PROBLEM TO WORK ON
From the Ohlone Land announcement below, reproduce word for word the passage between "A sun-lit tearoom" and "very plants themselves.", inclusive.

READING TEXT
-- Opening Marker --

Ohlone Land


On this Indigenous Peoples’ Day 2023, we announce that we are working toward a larger vision of reacquisition and restoration of land, leading this important work through our many partnerships by reinstituting traditional land management practices and demonstrating with data the efficacy of cultural burns, traditional digging, aeration of soil, and seasonal coppicing of plants. We know that restoration can actively take hold on land that has endured the abuse of cattle grazing, contamination, development, and the spread of non-native species of plants by reintroducing an abundance of interconnected native plant communities specific to Bay Area microclimates, studying soil health, and strengthening cultural relationships to restored landscapes. Where we have already conducted this important work in various locations, we have observed first-hand the positive effects of the reintroduction of pollinators, soil health improvement, and restoration of native vegetation; for our Ohlone community, this has led and will lead to greater access to indigenous basketry, food, and medicinal plants. 

“Ohlone Land” has been formally inaugurated with the California Academy of Science’s implementation of a fundraising campaign on our behalf. We will use funds generated from our effort, as well as from partnering foundations, to purchase East Bay land on which to create a thriving culinary and educational center, gardens, and demonstration spaces based our place-based, time-tested, hyper-localized land management practices; these practices have been proven to be integral to the restoration and sustained health of the land here in the San Francisco Bay Area.

A series of native gardens located on East Bay land, once it has been restored, Ohlone Land will have three interconnected restaurant spaces: 

A sun-lit tearoom made primarily of glass and surrounded by an abundance of fragrant native plants will serve gathered teas freshly harvested from the surrounding landscape, along with small bites that are shared in a building that spills out onto sprawling gardens, allowing one to literally have tea among the flowers, fostering respect for the very plants themselves.

-- Closing Marker --

RECORDS SUPPLIED
-- Opening Marker --

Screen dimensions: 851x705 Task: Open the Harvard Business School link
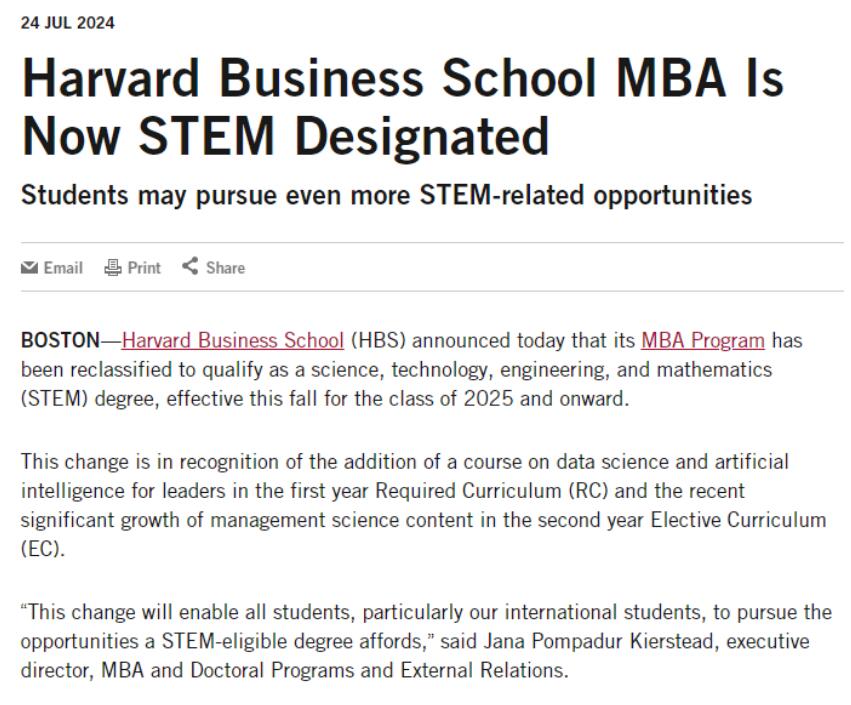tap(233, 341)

-- Closing Marker --
-- Opening Marker --

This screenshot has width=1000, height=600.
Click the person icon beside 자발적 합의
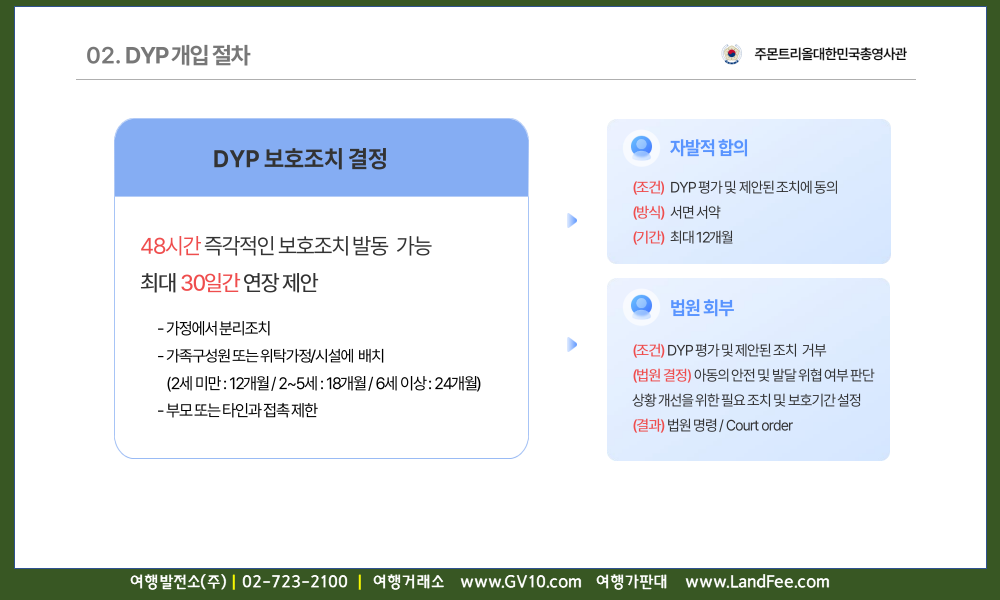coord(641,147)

-- Closing Marker --

RESULT BELOW
A sun-lit tearoom made primarily of glass and surrounded by an abundance of fragrant native plants will serve gathered teas freshly harvested from the surrounding landscape, along with small bites that are shared in a building that spills out onto sprawling gardens, allowing one to literally have tea among the flowers, fostering respect for the very plants themselves.